## About this exercise
Every entry must come back exactly as it was written.

Pixel coordinate grounding data
******************************

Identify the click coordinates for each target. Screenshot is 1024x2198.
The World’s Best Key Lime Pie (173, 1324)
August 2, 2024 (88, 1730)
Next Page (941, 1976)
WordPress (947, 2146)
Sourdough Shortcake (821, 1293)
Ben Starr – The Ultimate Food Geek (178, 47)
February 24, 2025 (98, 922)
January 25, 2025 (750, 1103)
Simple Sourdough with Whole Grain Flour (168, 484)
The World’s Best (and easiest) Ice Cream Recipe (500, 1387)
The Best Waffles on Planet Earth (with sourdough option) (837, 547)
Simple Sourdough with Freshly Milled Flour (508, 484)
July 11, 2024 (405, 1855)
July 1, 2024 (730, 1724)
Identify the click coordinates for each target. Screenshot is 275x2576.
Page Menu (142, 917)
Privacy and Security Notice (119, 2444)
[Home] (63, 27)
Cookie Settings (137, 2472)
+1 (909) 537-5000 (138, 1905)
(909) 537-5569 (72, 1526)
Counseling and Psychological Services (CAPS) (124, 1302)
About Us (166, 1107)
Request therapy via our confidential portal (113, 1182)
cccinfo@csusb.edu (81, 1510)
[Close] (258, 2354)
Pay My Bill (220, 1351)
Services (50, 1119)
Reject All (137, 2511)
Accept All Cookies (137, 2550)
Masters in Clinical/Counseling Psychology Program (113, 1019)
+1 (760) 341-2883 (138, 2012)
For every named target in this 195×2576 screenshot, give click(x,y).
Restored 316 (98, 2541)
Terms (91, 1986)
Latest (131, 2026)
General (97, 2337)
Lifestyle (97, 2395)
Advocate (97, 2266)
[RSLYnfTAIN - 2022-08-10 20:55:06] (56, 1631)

******************************

## Completed task
Identify the click coordinates for each target. Screenshot is 1024x2198.
The World’s Best Key Lime Pie (173, 1324)
August 2, 2024 (88, 1730)
Next Page (941, 1976)
WordPress (947, 2146)
Sourdough Shortcake (821, 1293)
Ben Starr – The Ultimate Food Geek (178, 47)
February 24, 2025 (98, 922)
January 25, 2025 (750, 1103)
Simple Sourdough with Whole Grain Flour (168, 484)
The World’s Best (and easiest) Ice Cream Recipe (500, 1387)
The Best Waffles on Planet Earth (with sourdough option) (837, 547)
Simple Sourdough with Freshly Milled Flour (508, 484)
July 11, 2024 (405, 1855)
July 1, 2024 (730, 1724)
Identify the click coordinates for each target. Screenshot is 275x2576.
Page Menu (142, 917)
Privacy and Security Notice (119, 2444)
[Home] (63, 27)
Cookie Settings (137, 2472)
+1 (909) 537-5000 (138, 1905)
(909) 537-5569 (72, 1526)
Counseling and Psychological Services (CAPS) (124, 1302)
About Us (166, 1107)
Request therapy via our confidential portal (113, 1182)
cccinfo@csusb.edu (81, 1510)
[Close] (258, 2354)
Pay My Bill (220, 1351)
Services (50, 1119)
Reject All (137, 2511)
Accept All Cookies (137, 2550)
Masters in Clinical/Counseling Psychology Program (113, 1019)
+1 (760) 341-2883 (138, 2012)
For every named target in this 195×2576 screenshot, give click(x,y).
Restored 316 (98, 2541)
Terms (91, 1986)
Latest (131, 2026)
General (97, 2337)
Lifestyle (97, 2395)
Advocate (97, 2266)
[RSLYnfTAIN - 2022-08-10 20:55:06] (56, 1631)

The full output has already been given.